── Provided information

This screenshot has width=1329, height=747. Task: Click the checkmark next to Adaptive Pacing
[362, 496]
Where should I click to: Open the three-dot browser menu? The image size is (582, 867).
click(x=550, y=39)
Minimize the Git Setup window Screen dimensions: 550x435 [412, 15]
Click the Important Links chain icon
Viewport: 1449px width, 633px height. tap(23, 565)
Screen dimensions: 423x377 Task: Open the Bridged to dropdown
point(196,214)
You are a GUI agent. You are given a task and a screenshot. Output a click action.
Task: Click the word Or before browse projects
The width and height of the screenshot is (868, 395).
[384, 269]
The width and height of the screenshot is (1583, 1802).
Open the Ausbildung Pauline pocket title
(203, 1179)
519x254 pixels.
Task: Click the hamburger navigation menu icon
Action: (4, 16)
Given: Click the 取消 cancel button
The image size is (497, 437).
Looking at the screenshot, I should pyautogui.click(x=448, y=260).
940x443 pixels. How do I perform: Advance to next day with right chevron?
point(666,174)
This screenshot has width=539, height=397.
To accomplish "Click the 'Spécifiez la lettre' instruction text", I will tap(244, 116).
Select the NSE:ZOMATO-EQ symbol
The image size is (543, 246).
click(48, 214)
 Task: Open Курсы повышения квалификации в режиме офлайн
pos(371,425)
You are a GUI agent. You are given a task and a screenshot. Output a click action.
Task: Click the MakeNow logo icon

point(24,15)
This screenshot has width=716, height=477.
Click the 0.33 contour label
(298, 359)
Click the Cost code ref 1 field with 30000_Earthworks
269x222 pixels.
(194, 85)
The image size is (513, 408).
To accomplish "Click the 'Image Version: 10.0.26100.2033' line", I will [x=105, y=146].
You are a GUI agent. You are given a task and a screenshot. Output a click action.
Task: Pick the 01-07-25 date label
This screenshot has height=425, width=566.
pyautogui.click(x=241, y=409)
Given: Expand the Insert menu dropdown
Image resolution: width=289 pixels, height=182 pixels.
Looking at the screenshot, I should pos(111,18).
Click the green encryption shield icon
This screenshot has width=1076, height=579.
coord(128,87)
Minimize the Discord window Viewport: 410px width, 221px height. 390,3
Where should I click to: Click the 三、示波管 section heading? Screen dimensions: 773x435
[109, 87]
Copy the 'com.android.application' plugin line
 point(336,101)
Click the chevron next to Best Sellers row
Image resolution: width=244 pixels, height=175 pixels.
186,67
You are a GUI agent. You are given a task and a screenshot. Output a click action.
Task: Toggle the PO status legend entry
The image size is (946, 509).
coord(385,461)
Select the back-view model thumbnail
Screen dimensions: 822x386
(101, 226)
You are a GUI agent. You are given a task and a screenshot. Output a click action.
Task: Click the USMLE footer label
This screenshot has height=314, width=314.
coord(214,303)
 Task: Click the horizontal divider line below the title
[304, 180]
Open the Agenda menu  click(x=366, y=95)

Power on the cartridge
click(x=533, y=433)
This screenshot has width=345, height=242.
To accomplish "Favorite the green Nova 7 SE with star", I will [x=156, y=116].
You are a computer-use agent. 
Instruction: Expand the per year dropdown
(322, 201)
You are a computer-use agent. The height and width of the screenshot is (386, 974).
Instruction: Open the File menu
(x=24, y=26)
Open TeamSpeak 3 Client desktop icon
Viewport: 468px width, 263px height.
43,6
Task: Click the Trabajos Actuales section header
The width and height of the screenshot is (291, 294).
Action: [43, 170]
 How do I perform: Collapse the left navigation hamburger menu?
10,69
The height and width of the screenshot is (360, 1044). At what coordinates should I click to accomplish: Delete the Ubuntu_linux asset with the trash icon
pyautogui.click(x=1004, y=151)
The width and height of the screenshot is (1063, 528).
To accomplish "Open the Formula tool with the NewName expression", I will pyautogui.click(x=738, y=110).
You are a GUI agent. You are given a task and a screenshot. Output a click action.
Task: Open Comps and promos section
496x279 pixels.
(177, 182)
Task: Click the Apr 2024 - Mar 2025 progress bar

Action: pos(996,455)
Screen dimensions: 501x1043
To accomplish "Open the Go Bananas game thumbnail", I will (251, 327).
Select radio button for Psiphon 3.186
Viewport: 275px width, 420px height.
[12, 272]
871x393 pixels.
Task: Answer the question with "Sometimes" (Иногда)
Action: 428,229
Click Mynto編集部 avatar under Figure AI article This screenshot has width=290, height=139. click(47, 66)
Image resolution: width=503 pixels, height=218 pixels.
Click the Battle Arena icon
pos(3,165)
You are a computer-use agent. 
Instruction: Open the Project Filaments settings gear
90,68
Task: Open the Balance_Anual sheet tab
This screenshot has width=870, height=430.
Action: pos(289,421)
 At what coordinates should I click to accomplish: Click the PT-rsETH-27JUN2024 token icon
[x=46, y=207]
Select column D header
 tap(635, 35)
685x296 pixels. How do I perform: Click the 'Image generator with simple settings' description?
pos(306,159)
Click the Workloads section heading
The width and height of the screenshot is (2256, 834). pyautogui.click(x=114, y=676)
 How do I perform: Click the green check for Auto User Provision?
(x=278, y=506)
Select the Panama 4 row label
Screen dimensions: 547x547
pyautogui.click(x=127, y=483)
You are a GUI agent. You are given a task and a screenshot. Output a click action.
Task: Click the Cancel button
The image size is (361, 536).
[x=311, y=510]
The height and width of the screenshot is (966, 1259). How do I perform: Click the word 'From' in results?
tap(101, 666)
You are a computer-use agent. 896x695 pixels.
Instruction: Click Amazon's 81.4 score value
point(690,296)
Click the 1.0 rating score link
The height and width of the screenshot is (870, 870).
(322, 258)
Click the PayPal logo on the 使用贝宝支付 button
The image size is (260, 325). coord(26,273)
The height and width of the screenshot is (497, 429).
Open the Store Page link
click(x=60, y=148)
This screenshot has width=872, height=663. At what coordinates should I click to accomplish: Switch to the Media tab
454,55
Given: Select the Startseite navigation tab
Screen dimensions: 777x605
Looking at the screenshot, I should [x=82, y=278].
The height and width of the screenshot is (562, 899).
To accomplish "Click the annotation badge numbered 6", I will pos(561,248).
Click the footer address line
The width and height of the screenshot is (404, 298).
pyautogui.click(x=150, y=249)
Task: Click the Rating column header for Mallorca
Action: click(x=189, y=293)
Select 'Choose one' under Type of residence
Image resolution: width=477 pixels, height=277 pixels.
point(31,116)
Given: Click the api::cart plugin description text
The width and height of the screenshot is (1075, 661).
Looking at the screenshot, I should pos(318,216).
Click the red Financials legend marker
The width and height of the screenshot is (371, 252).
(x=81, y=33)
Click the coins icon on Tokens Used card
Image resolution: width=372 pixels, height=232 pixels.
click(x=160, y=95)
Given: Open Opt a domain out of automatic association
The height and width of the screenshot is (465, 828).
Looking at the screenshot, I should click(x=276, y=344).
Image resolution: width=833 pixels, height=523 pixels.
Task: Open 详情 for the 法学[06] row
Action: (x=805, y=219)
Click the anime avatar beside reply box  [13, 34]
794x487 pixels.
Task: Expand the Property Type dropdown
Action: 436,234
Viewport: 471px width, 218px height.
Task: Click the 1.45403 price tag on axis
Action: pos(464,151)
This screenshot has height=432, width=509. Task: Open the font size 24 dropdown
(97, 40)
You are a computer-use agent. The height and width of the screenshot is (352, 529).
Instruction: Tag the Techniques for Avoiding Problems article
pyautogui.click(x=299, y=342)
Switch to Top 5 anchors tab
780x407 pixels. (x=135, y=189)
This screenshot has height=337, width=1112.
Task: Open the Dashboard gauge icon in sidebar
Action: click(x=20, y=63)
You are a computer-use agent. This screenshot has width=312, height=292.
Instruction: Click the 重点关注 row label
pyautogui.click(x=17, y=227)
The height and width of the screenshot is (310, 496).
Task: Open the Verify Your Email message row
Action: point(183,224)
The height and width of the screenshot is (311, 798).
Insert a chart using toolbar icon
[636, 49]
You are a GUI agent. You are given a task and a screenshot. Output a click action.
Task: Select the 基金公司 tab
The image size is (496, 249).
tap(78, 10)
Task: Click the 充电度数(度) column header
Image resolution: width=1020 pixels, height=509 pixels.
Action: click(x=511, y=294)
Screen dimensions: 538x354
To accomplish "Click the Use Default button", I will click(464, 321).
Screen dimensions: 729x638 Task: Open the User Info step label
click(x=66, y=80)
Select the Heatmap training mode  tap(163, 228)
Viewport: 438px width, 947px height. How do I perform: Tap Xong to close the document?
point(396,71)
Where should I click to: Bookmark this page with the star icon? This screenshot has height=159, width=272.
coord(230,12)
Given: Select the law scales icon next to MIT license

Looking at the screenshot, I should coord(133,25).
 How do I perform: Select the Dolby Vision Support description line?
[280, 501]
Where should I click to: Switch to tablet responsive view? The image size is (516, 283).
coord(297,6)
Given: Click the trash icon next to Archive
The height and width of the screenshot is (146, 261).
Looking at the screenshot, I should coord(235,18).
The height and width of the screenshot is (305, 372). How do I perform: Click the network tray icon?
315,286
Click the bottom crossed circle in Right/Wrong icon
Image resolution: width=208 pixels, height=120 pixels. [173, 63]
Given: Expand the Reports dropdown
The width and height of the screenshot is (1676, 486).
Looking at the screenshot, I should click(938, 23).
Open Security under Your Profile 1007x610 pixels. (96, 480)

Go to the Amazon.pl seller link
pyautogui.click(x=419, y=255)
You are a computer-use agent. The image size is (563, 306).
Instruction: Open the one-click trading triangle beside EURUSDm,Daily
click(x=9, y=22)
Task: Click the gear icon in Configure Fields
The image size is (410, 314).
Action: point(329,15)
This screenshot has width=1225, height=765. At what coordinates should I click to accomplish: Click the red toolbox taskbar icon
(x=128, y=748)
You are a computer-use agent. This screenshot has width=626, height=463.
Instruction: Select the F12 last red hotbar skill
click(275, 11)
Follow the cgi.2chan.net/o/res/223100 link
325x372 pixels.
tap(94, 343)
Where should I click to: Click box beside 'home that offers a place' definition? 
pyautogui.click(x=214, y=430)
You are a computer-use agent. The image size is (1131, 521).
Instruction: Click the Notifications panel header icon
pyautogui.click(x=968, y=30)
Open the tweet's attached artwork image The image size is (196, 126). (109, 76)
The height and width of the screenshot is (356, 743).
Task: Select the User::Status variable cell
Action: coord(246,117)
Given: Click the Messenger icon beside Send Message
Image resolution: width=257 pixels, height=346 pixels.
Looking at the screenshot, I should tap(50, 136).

────

▸ Work request: From the start of the data to the line that holds "Minimize the Git", retype each line exactly, with both ends included.

▸ Exercise answer:
This screenshot has width=1329, height=747. Task: Click the checkmark next to Adaptive Pacing
[362, 496]
Where should I click to: Open the three-dot browser menu? The image size is (582, 867).
click(x=550, y=39)
Minimize the Git Setup window Screen dimensions: 550x435 [412, 15]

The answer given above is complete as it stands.